The use of the computer-aided detection (CAD) system, Magentiq-COLO (Magentiq Eye), led to an absolute increase of 0.19 (relative increase, 37%) in adenomas per colonoscopy (APC) and an absolute increase of 7% (relative increase, 23%) in the adenoma detection rate (ADR). In the tandem study, the adenoma miss rate (AMR) was 17% lower with CAD, reflecting a relative decrease of 47% over conventional colonoscopy, according to the investigators, led by Michiel H.J. Maas, MD, of Radboud University Medical Centre, in the Netherlands (Lancet Digital Health 2024;6[3]:E157-E165).
Dr. Maas and his co-investigators noted that the findings are generally in sync with other studies of CAD systems (Gastroenterology 2022; 163[3]:732-741; Clin Gastroenterol Hepatol 2022;20[7]:1499-1507; Lancet Gastroenterol Hepatol 2023;8[8]:726-734; Gut 2022;71[4]: 757-765; Gastrointest Endosc 2021;93[1]:77-85).
Co-investigator Suzanne Lewis, MD, an associate professor of medicine at Columbia University Vagelos College of Physicians and Surgeons, in New York City, told Gastroenterology & Endoscopy News that the advantages of CAD colonoscopy related to APC and AMR came “without an increase in the resection of nonadenomatous lesions.”
The randomized, 10-center study compared outcomes with CAD and conventional colonoscopy in patients undergoing colonoscopy screening or surveillance who were not referred for a positive fecal immunochemical test. The final intent-to-treat analysis included 916 patients—449 undergoing CAD and 467 having conventional colonoscopy. For the tandem substudy, 61 underwent CAD first and 66 had conventional colonoscopy first.

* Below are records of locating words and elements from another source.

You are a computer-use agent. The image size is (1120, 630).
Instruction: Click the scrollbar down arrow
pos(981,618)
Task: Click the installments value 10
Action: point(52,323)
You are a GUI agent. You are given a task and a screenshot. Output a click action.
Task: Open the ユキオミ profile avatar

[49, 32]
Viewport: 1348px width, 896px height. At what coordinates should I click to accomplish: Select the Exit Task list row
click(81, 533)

CAD Improves Most End Points
The use of CAD improved the co-primary end point of APC during the first examination. For CAD and conventional colonoscopies, the number of total adenomas detected per colonoscopy was 314 of 449 versus 238 of 467, respectively, translating to a 37% relative increase in APC with CAD. In a post hoc regression analysis, a significant 56% increase in APC was achieved (P=0.005). For the second co-primary end point, adenomas per extraction (APE) during the first exam, CAD was noninferior to conventional colonoscopy, but mean per-patient APE was higher with CAD (0.27 vs. 0.31).
For the secondary end point of ADR, CAD was also superior, and CAD detected numerically more sessile serrated lesions (SSLs), but the difference was not statistically significant.

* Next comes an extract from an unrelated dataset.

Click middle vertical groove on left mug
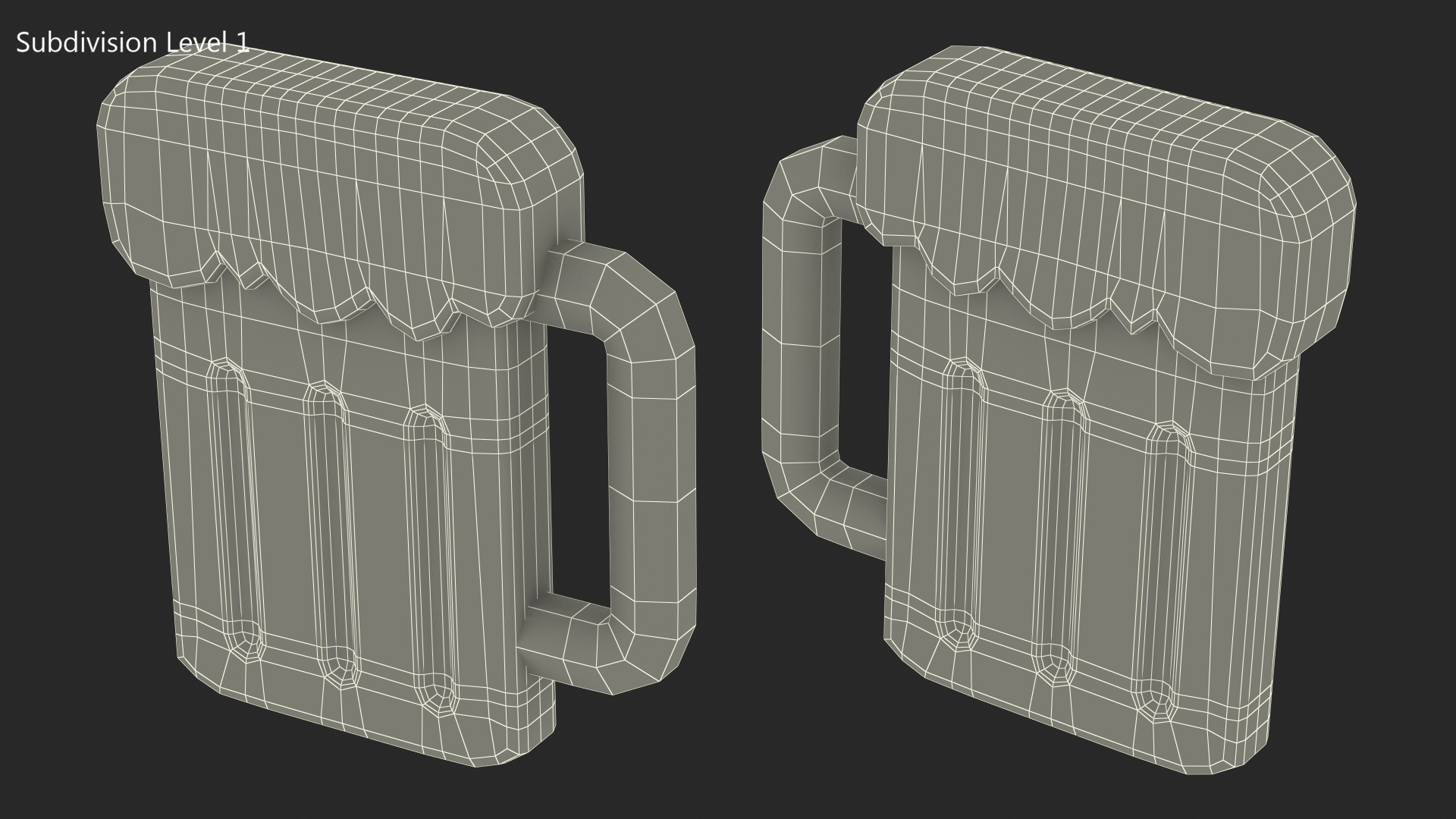Screen dimensions: 1456x819 [331, 531]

In the tandem study, endoscopists using CAD missed significantly fewer adenomas, with 11 detected in the subsequent conventional examination compared with 29 detected by subsequent CAD after conventional colonoscopy.
For the 19% of adenomas still missed with CAD first, post hoc video analysis showed that they were mostly not visible in the visual field and, thus, could not have been detected by CAD. This observation suggests that the combination of CAD and a mucosal exposure technique might further improve detection, the investigators noted.
Details of these and other outcomes for the modified intent-to-treat population, by study group, are shown in the Table.
The use of CAD did not increase mean withdrawal time, which was 6.5 minutes in each arm, without interventions, in the first exam and six minutes in each after the second exam.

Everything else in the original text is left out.